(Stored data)
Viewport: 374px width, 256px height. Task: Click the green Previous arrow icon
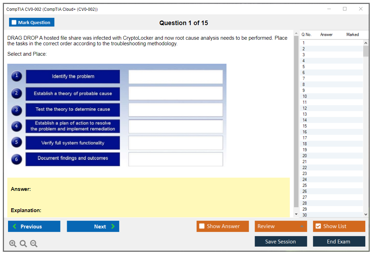[x=14, y=226]
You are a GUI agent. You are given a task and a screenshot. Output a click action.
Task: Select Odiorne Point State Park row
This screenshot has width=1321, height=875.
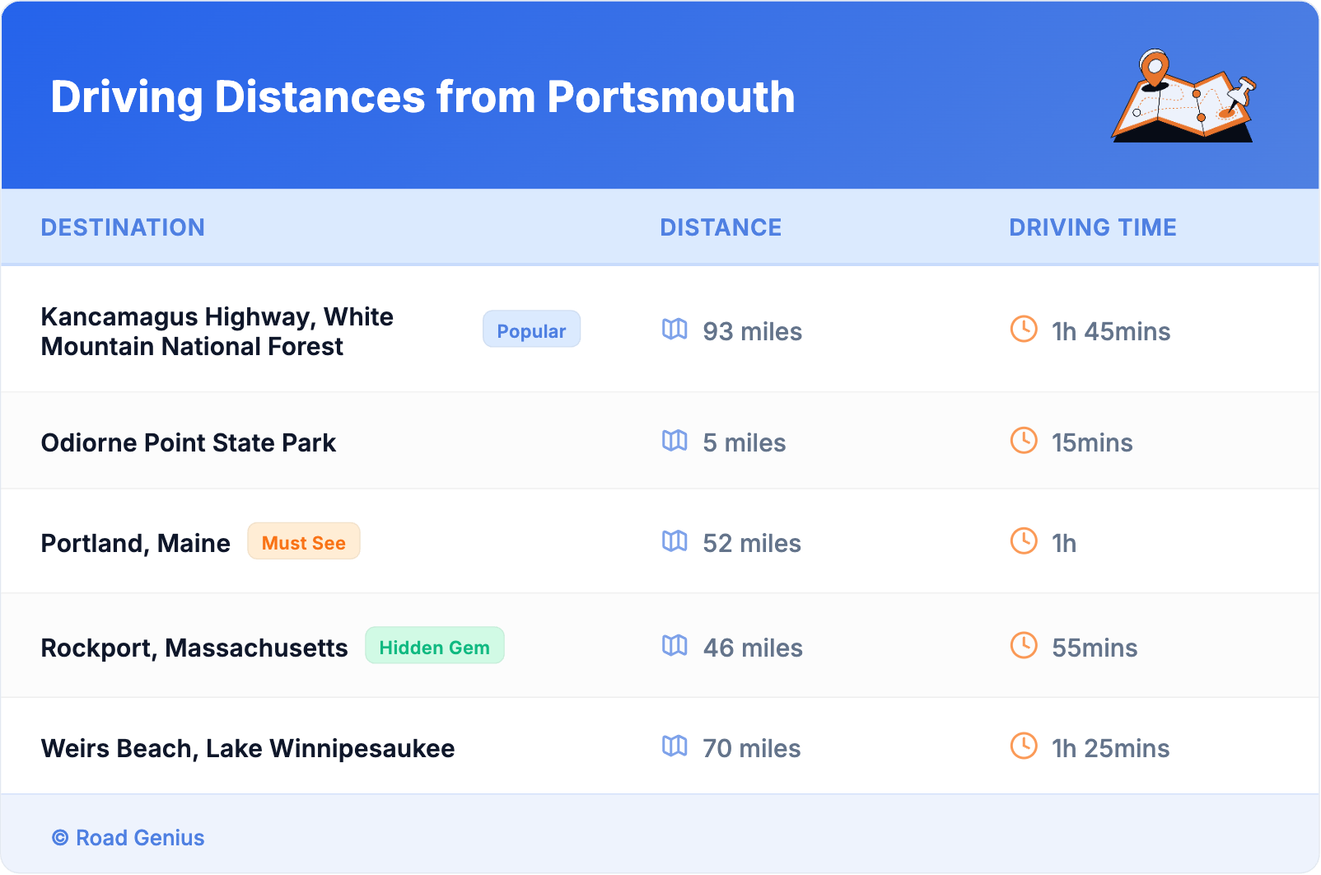click(189, 443)
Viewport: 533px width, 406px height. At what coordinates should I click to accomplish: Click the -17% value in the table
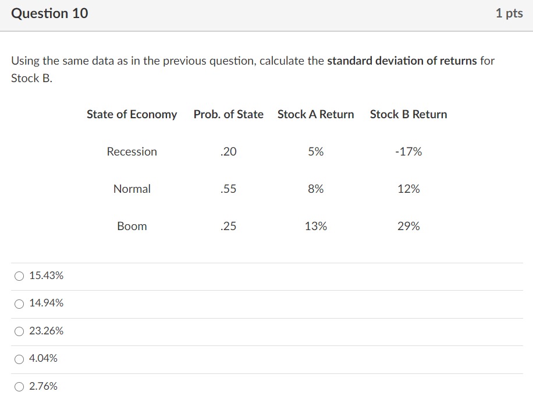(407, 151)
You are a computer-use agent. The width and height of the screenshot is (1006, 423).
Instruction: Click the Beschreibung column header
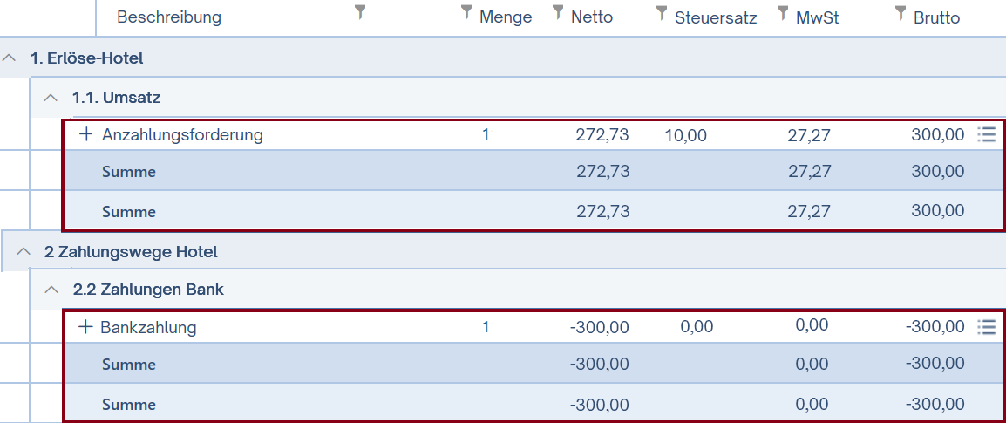click(169, 17)
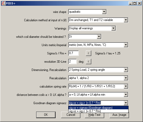Screen dimensions: 143x122
Task: Open the Recalculation alpha 1, alpha 2 dropdown
Action: (126, 78)
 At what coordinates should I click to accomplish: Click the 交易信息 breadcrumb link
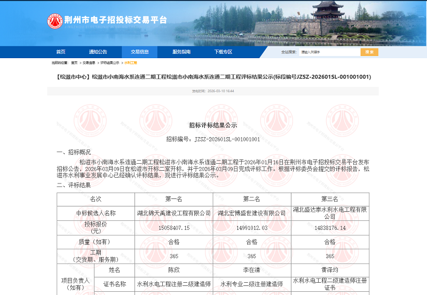point(89,63)
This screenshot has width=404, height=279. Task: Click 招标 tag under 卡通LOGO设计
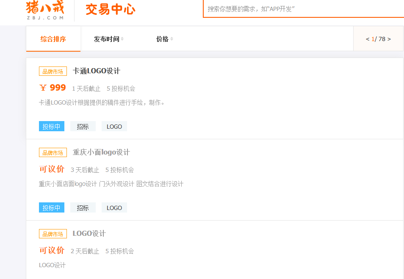point(83,126)
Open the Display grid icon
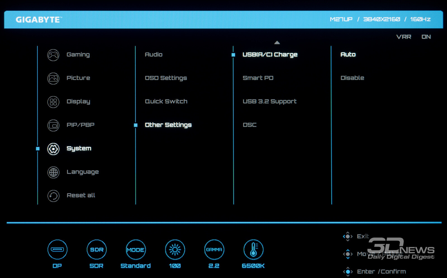447x278 pixels. pos(53,102)
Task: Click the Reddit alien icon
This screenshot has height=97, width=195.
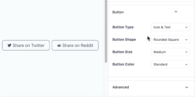Action: (x=59, y=45)
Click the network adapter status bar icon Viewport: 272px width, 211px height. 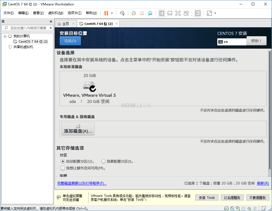click(x=238, y=208)
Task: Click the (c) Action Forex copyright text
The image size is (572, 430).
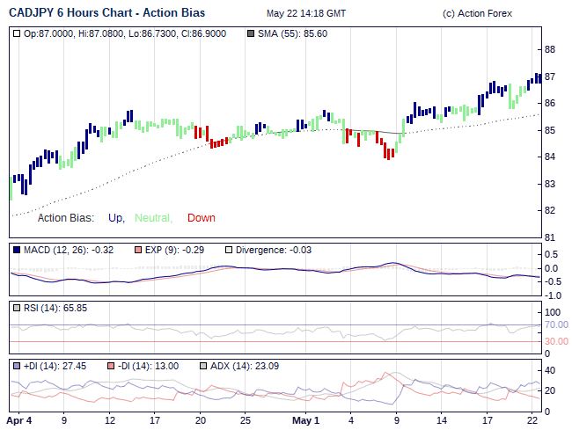Action: [x=478, y=14]
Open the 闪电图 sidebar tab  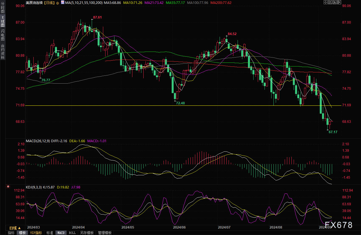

> [Work to be completed] Where a line in the entries holds "agent", copy that line.

> [Answer to this problem]
You are a GUI agent. You are given a task and a screenshot. Output a click action.
You are a computer-use agent. The width and height of the screenshot is (1006, 423).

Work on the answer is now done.